How Does Olaplex Work?

How Does Olaplex Work?

Olaplex is a line of hair products that markets bond building as its differing factor. Olaplex is one of many products that attempt to solve some of the common issues seen in the hair care industry by claiming to repair, strengthen, and hydrate all hair types, but how exactly does it accomplish this?

Each strand of hair, or more precisely, the hair shaft, consists of three layers: the cuticle, cortex, and medulla which are anchored in the skin via a tiny organ called the follicle. The cuticle is the outer most layer of the hair shaft, and the core of the hair shaft is the medulla. Inside of the medulla are compounds called keratin proteins, which group together to form long bundles. There are many molecular compounds contributing to the structures of the keratin proteins and the particular manner in which they attach to one another determines the integrity, therefore the strength of the hair strand.

This attaching of compounds within the hair shaft is really the phenomena of bonding. Bonding is determined by the strength of attraction between atoms and other subatomic structures. Maintaining the bonds between the sulfur atoms is key to reducing fragility or hair breaking. Styling practices using bleach, relaxers, or heat manipulation can cause hair health overall to become very fragile and weak. Olaplex claims to “reconnect broken disulfide sulfur bonds in the hair”. Olaplex is marketed as a bond multiplier, which is primarily meant to limit the damage caused during bleaching sessions but should improve the overall strength of the hair. The active ingredient in Olaplex is a compound that forms an artificial bridge between two sulfur endpoints on the keratin bundles within the hair shaft. The newly reconnected sulfur bonds return the hair to its original structural integrity. 

The claims of this product haven’t been officially investigated by any governing bodies but many reviews and side by side comparisons have shown that Olaplex delivers dramatically improved results over traditional products like mineral oil, and colorpHlex, and b3 Brazilian Bond Builder. These products were compared to Olaplex in a study carried out by the American Board of Certified Haircolorist in a recent newsletter. Currently, many salons are using the products in bleaching treatments to prevent hair damage.

Olaplex has 5 different product offerings conveniently numbered 1 through 5. Product 1 is called No. 1 Bond Multiplier. Of all of the products, No. 1 has the highest concentration of the active ingredient that creates the artificial bridges within the hair shaft. Olaplex has provided a mixing chart for the varying ways this product could be applied in hopes to reduce damage from bleaches, glosses, toners, and hair colors. The second product is called No. 2 Bond Perfector. This product is for professional use only. It is intended to repair any damage missed during the application of the first product. From the ingredient list, the first product and the second are very similar and the companies option for tailoring products directly to hair care professionals. Whereas the third product, No. 3 Hair Perfector is almost the same as No. 2 but at a lower concentration of the active ingredient. This product is marketed as a take-home treatment but has the exact same usage instructions and ingredient list as No 2.  As well as the first product.

INFORMATION PROVIDED
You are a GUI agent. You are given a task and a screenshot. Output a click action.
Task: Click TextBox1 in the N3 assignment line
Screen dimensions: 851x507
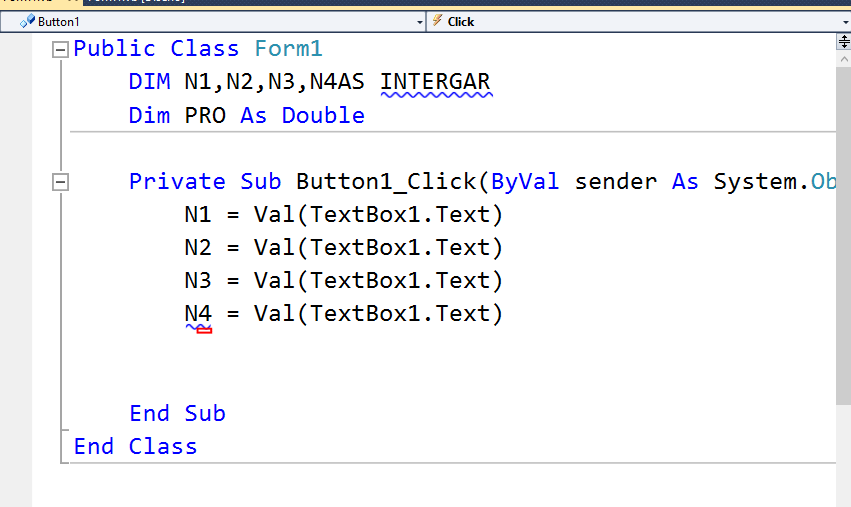(365, 281)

EXERCISE DETAILS
From the article on how Olaplex works, write out word for word the part that begins with the words "Each strand of" and ends with "the hair strand.".

ANSWER SECTION
Each strand of hair, or more precisely, the hair shaft, consists of three layers: the cuticle, cortex, and medulla which are anchored in the skin via a tiny organ called the follicle. The cuticle is the outer most layer of the hair shaft, and the core of the hair shaft is the medulla. Inside of the medulla are compounds called keratin proteins, which group together to form long bundles. There are many molecular compounds contributing to the structures of the keratin proteins and the particular manner in which they attach to one another determines the integrity, therefore the strength of the hair strand.